(GIVEN ENTRIES)
%%

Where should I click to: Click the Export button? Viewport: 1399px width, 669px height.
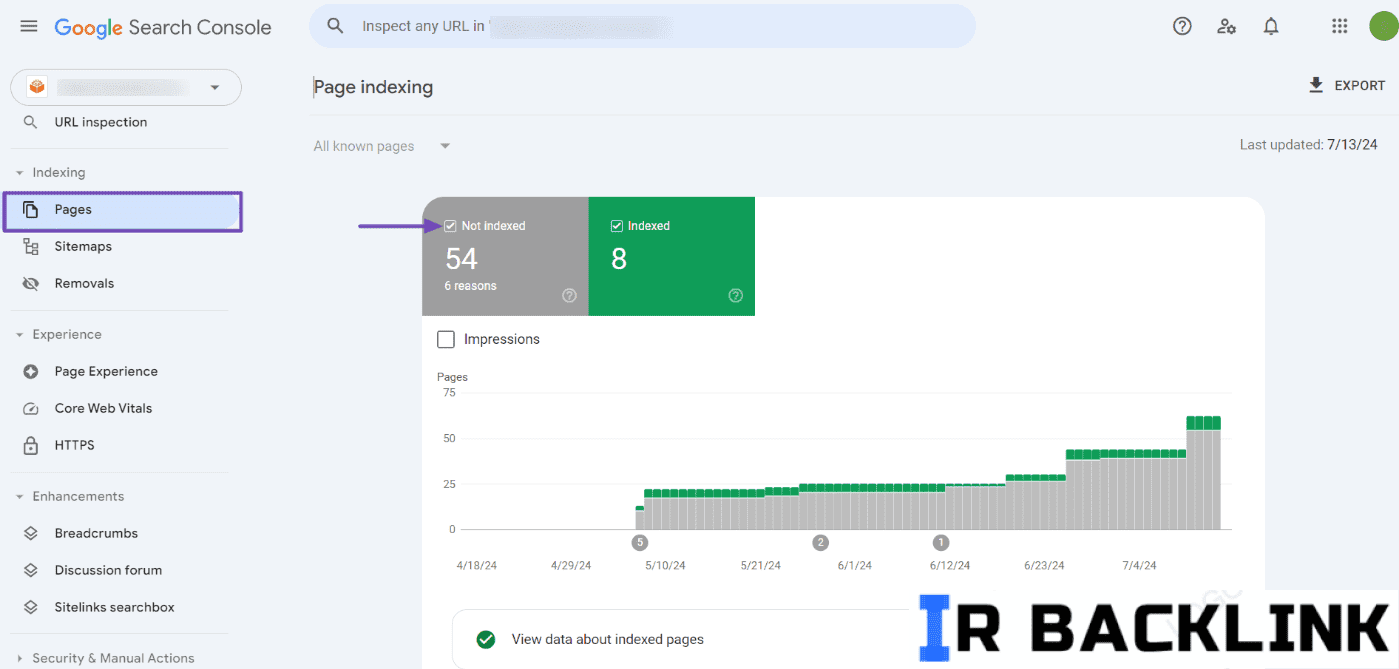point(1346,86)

%%
%%

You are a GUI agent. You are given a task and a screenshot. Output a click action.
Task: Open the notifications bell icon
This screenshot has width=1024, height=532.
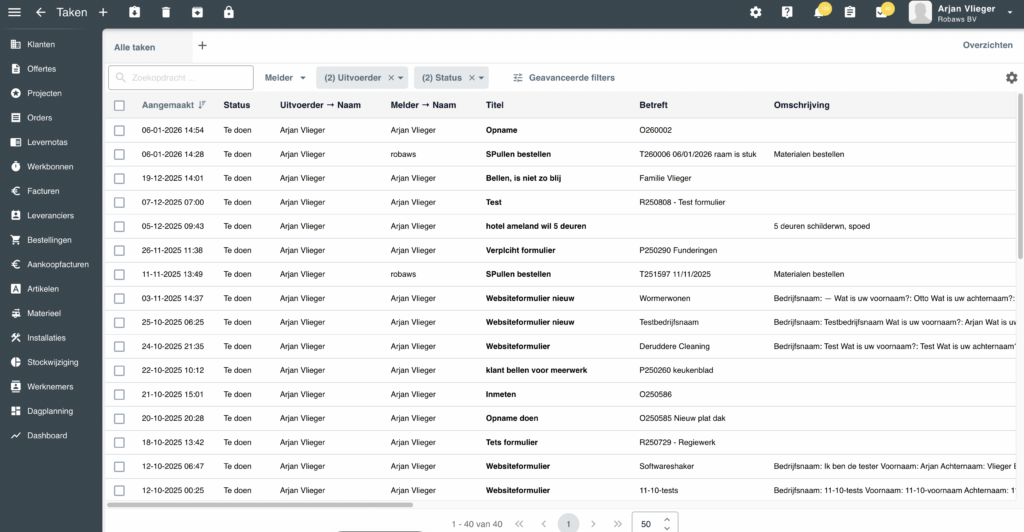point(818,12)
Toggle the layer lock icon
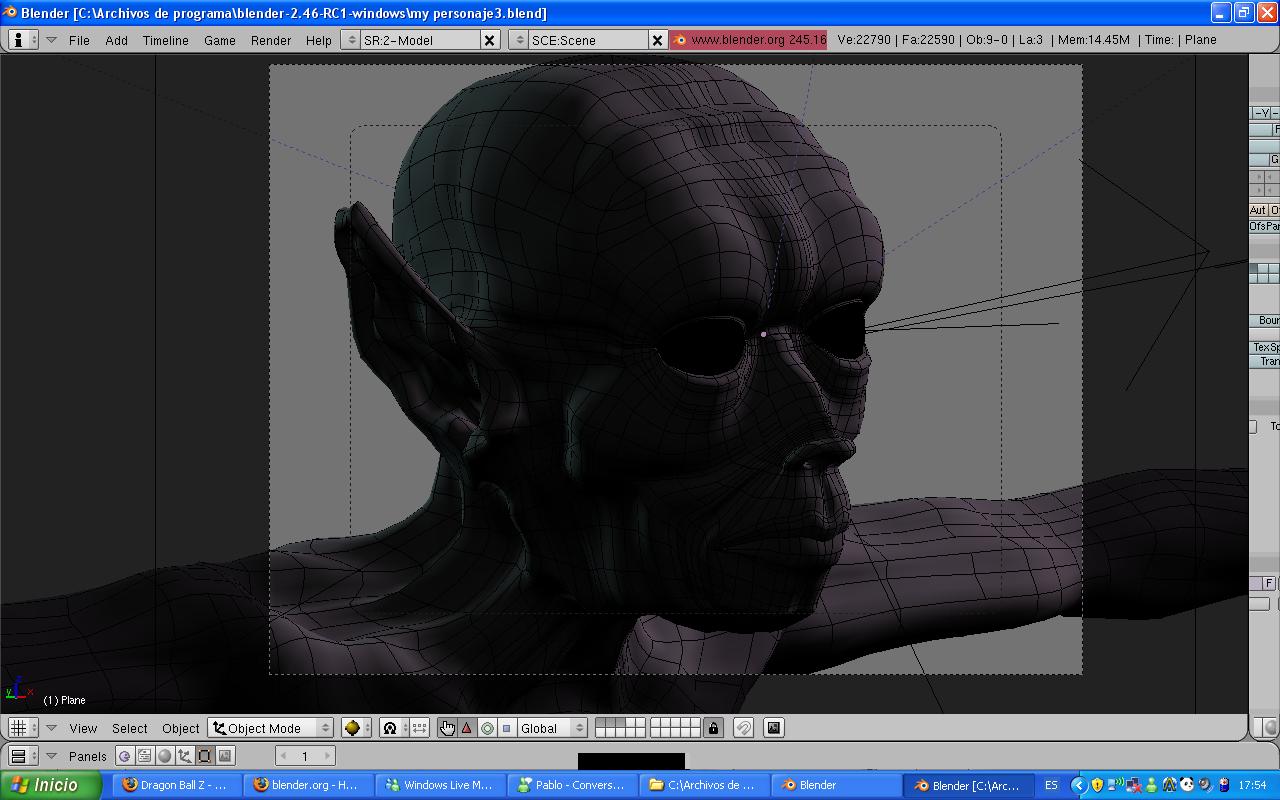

%%
%%

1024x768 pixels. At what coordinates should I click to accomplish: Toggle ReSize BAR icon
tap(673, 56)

%%

(DIRECTIONS FOR THIS TASK) Working from the data above, repeat exactly, and only, the lines that begin at the line containing "You are a GUI" and stop after the line containing "Toggle the layer lock icon"; pictures are not copied.

(PROBLEM SOLUTION)
You are a GUI agent. You are given a task and a screenshot. Output a click action.
Task: Open the notifications bell icon
This screenshot has width=1024, height=532.
point(818,12)
Toggle the layer lock icon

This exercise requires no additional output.